Presented by Chicago Film Archives as part of “Out of the Vault at 20,” a series of screenings celebrating the 20th anniversary of the founding of CFA.
Introduced by Leila Wills, director of the Historical Preservation Society of the Illinois Chapter of the Black Panther Party.
As he lay asleep in bed on December 4, 1969, Fred Hampton, the leader of the Illinois Chapter of the Black Panther Party, was shot and killed by Chicago police. Filmmakers Mike Gray and Howard Alk, who were already at work on a documentary about the Party and its programs, rushed to the scene, recording moments that would prove crucial in collapsing police testimony about the events that led up to his murder.

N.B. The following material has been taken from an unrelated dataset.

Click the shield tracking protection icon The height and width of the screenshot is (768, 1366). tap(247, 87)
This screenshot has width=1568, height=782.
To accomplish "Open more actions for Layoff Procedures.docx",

The Murder of Fred Hampton documents Hampton’s enormous magnetism as a communicator; the Panthers’ free breakfast programs for kids; their free medical services for Chicago’s Black communities; and the formation of a Black Power movement, unrelenting and disciplined. But the backbone of this documentary consists of the events surrounding Hampton’s death, the courtroom battles that followed, and the extraordinary life of the celebrated revolutionary Fred Hampton.
The Film Group’s The Murder of Fred Hampton (1971) was photochemically preserved in 2017 by the UCLA Film and Television Archive, using elements deposited in their archive soon after Mike Gray’s passing in 2013. In 2019, CFA, in cooperation with UCLA, produced another 35mm preservation print of this remarkable film, now housed in CFA’s Film Group Collection.